The university’s ombudsperson Bruce Kidd reported during the meeting about personal safety concerns on campus, according to the U of T student newspaper, The Varsity. In particular, he noted: “The types of complaints we received were similar to those of past years, with one concerning addition…A spike in concerns about personal safety and discrimination following the October 7 Hamas attack on Israel, the Israeli response, the resulting war, and the ensuing protests, including the encampment at King’s College Circle.”

However, the motion was not considered, according to DARA spokesperson Philip Berger, also a U of T Associate Professor Emeritus, but not a council member.

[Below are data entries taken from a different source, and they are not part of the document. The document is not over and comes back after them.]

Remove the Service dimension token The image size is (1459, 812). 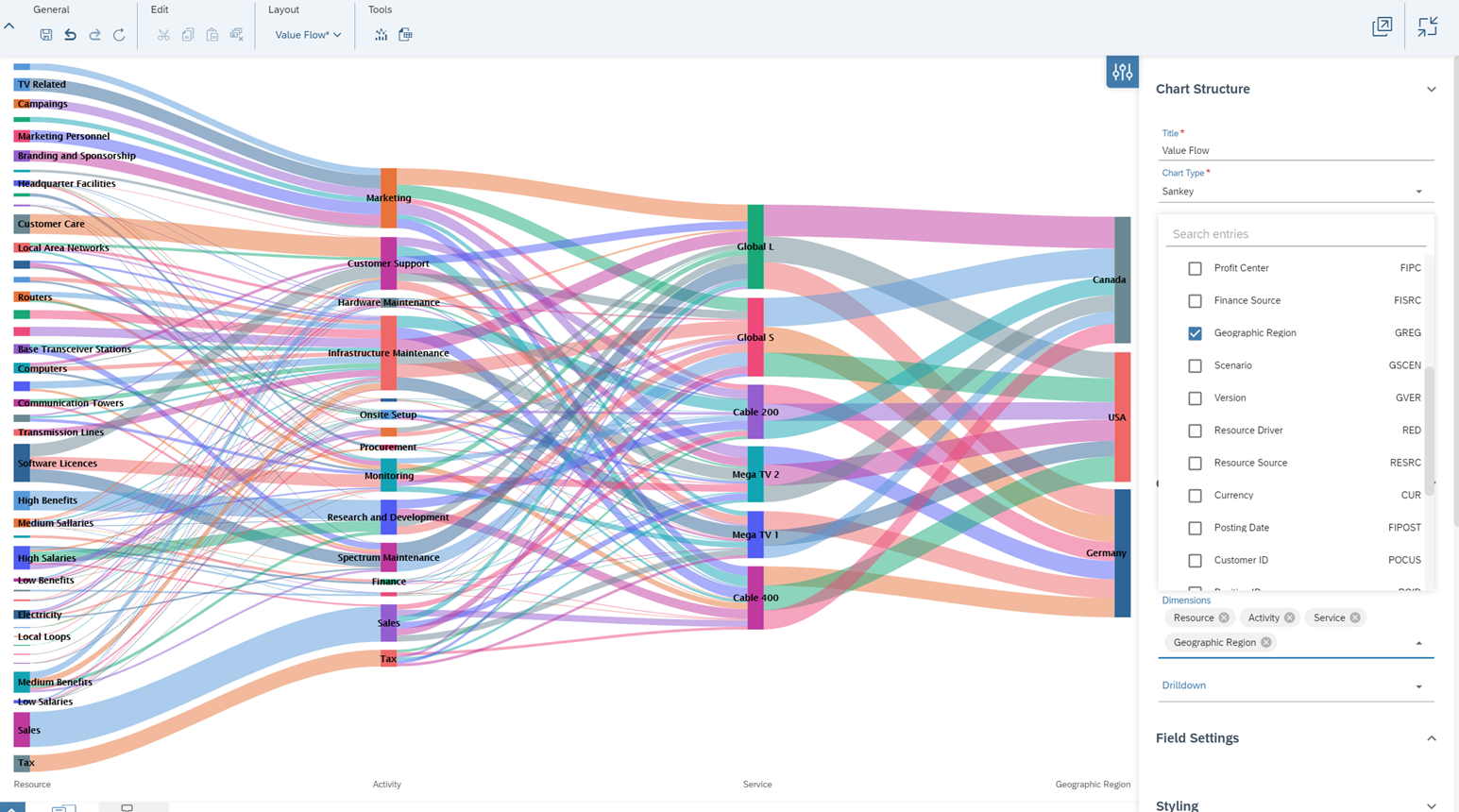[x=1355, y=617]
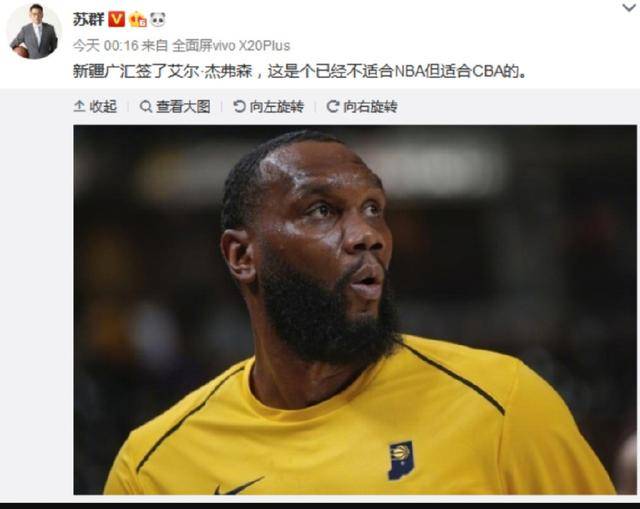Open the 今天 00:16 timestamp link
Viewport: 640px width, 509px height.
tap(106, 45)
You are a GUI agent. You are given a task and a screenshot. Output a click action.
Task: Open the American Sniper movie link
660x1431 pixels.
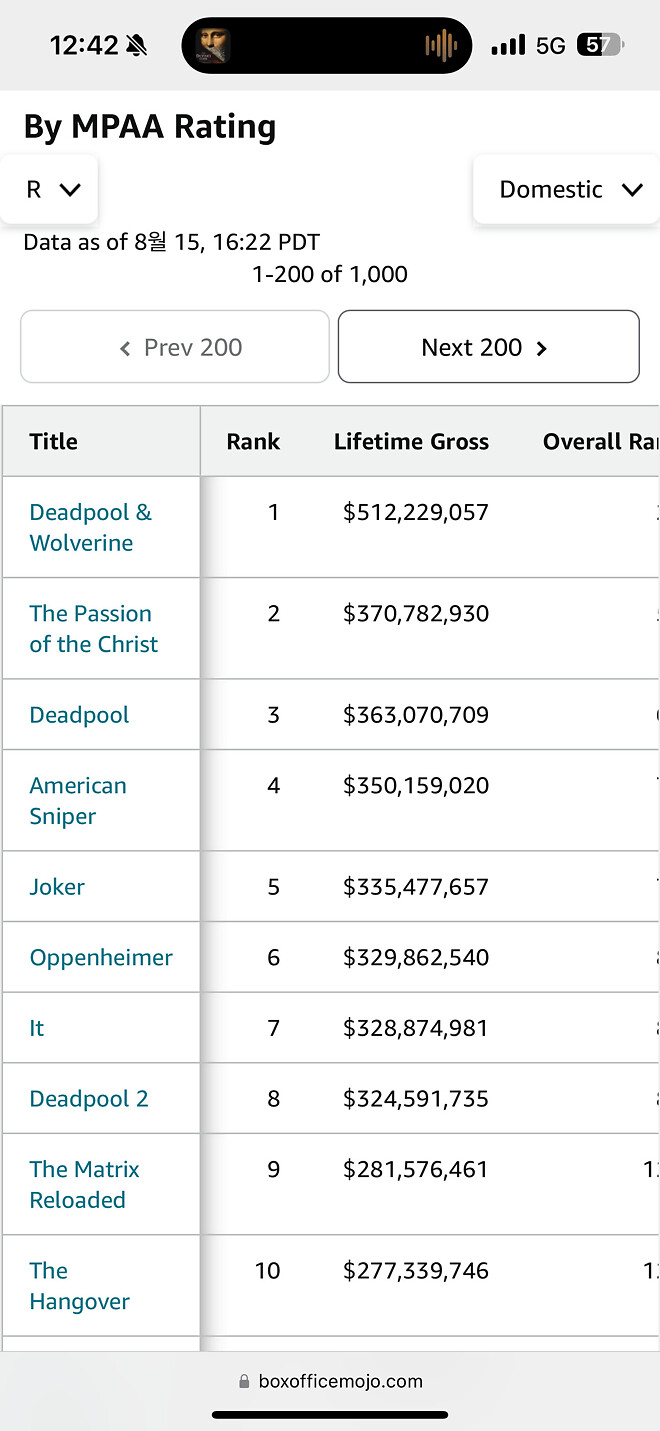point(78,800)
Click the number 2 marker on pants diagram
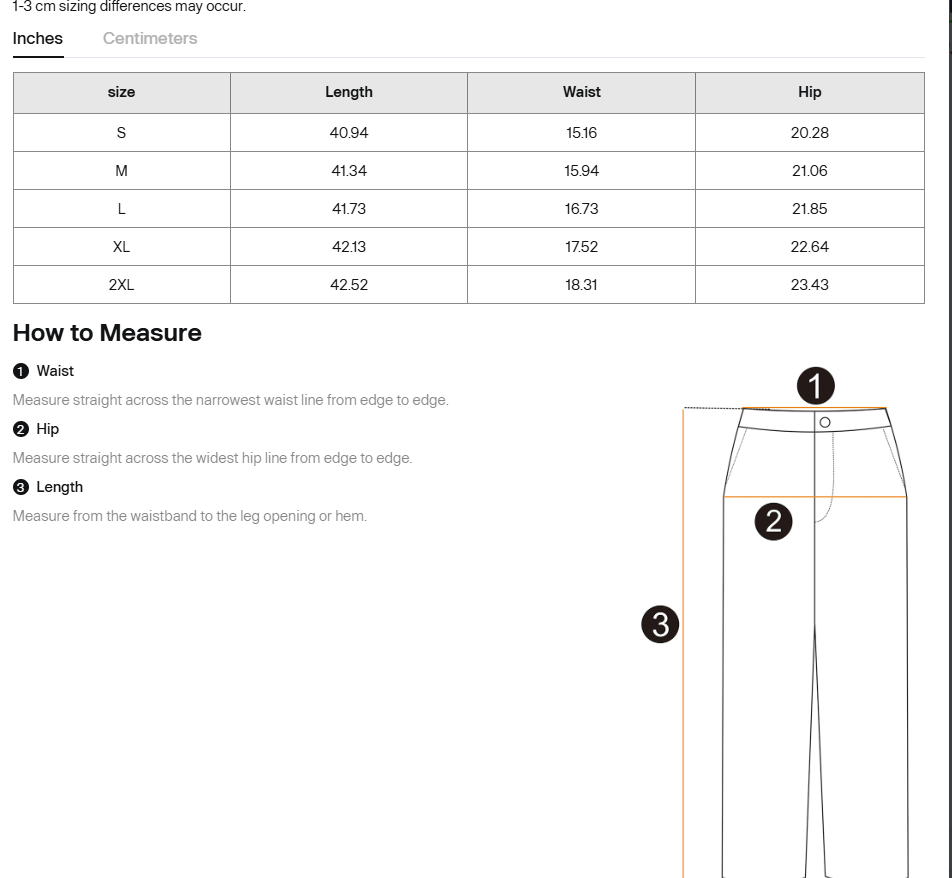 pos(773,521)
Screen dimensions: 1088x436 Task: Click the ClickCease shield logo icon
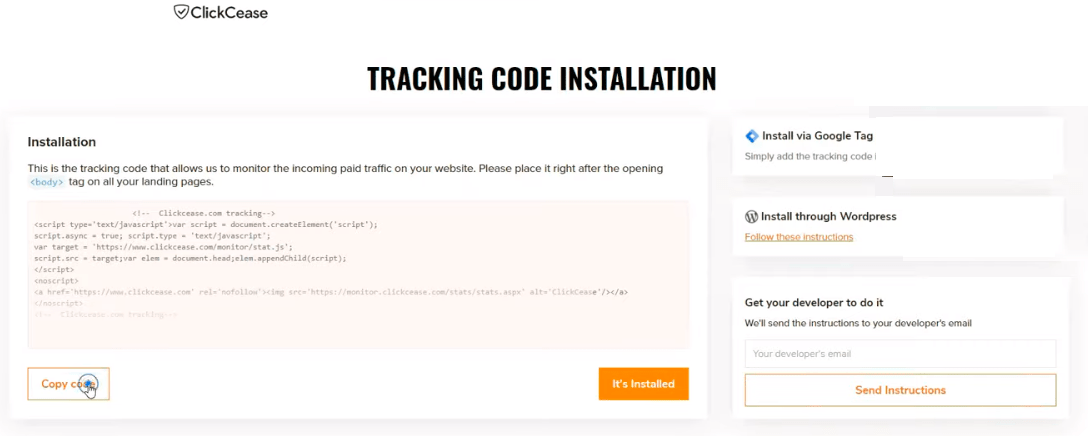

Some of the sought-after protections for Jewish people at the university, says Berger, include measures such as:
  • statements on antisemitism by U of T leaders that stand alone as with other forms of discrimination;
  • ensuring faculty responsible for large numbers of students not post messages which bring them into collision with any ethnic community;
  • affirm that political slogans enunciated by some U of T faculty and students are antisemitic, e.g.,the declaration “From the river to the sea, Palestine will be free”;
  • affirm that over 90% of Jewish Canadians support the existence of Israel as a Jewish state and any that do not should be disqualified as experts on antisemitism for any U of T  purpose. 

However, notes DARA, the Governing Council “has been silent. Worse, the Council is now deliberately excluding Jews from the safeguards extended to all other ethnic groups at the university.”

As a result, DARA is calling on the Ontario government to appoint a supervisor in place of the university’s governing council “until a properly functioning Council is constituted.”

The National Post has asked the university for comment but did not receive a response by publication time.